## Problem to work on:
Copy out exactly each line from the line with "The height and width of the screenshot is (574, 640)." through the last line of the material below.

## Data excerpts:
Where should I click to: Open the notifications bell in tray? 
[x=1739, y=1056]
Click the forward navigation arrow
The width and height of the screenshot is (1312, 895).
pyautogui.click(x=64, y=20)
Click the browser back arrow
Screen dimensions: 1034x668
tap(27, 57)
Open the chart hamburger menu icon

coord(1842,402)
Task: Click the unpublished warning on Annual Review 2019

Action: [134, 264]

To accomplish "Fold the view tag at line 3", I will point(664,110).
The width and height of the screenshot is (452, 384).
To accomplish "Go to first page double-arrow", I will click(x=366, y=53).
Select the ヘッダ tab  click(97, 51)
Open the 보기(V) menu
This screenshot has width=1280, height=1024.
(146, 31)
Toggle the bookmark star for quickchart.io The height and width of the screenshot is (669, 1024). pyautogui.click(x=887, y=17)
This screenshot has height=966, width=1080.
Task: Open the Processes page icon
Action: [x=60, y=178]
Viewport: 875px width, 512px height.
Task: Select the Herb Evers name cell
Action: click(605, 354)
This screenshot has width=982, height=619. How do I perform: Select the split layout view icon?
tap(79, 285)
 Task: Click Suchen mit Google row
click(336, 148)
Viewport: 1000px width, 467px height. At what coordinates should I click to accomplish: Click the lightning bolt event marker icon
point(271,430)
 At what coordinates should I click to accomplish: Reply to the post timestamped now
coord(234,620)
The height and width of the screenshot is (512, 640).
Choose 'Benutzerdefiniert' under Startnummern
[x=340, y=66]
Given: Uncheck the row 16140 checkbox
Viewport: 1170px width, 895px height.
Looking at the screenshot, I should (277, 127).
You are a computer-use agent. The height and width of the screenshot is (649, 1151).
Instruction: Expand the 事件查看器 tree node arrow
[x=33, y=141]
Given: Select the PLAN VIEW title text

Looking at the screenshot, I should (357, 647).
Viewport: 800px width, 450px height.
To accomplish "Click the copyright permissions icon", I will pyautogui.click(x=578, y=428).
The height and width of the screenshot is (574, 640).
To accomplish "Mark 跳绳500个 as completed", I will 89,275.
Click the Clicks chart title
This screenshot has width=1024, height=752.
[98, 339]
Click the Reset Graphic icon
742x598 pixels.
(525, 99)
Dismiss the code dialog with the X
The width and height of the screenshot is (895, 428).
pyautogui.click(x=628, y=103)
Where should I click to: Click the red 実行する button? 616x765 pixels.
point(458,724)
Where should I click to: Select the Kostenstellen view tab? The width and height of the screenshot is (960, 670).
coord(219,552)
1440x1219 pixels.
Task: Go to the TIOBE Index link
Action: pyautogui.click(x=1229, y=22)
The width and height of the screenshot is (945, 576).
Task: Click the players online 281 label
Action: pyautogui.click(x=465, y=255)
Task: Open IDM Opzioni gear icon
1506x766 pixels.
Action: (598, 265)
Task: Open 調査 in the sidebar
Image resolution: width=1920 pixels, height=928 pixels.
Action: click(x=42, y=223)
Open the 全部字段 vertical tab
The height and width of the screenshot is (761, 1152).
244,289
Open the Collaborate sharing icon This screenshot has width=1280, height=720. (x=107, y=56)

## Solution to the problem:
The height and width of the screenshot is (574, 640).
To accomplish "Mark 跳绳500个 as completed", I will 89,275.
Click the Clicks chart title
This screenshot has width=1024, height=752.
[98, 339]
Click the Reset Graphic icon
742x598 pixels.
(525, 99)
Dismiss the code dialog with the X
The width and height of the screenshot is (895, 428).
pyautogui.click(x=628, y=103)
Where should I click to: Click the red 実行する button? 616x765 pixels.
point(458,724)
Where should I click to: Select the Kostenstellen view tab? The width and height of the screenshot is (960, 670).
coord(219,552)
1440x1219 pixels.
Task: Go to the TIOBE Index link
Action: pyautogui.click(x=1229, y=22)
The width and height of the screenshot is (945, 576).
Task: Click the players online 281 label
Action: pyautogui.click(x=465, y=255)
Task: Open IDM Opzioni gear icon
1506x766 pixels.
Action: (598, 265)
Task: Open 調査 in the sidebar
Image resolution: width=1920 pixels, height=928 pixels.
Action: click(x=42, y=223)
Open the 全部字段 vertical tab
The height and width of the screenshot is (761, 1152).
244,289
Open the Collaborate sharing icon This screenshot has width=1280, height=720. (x=107, y=56)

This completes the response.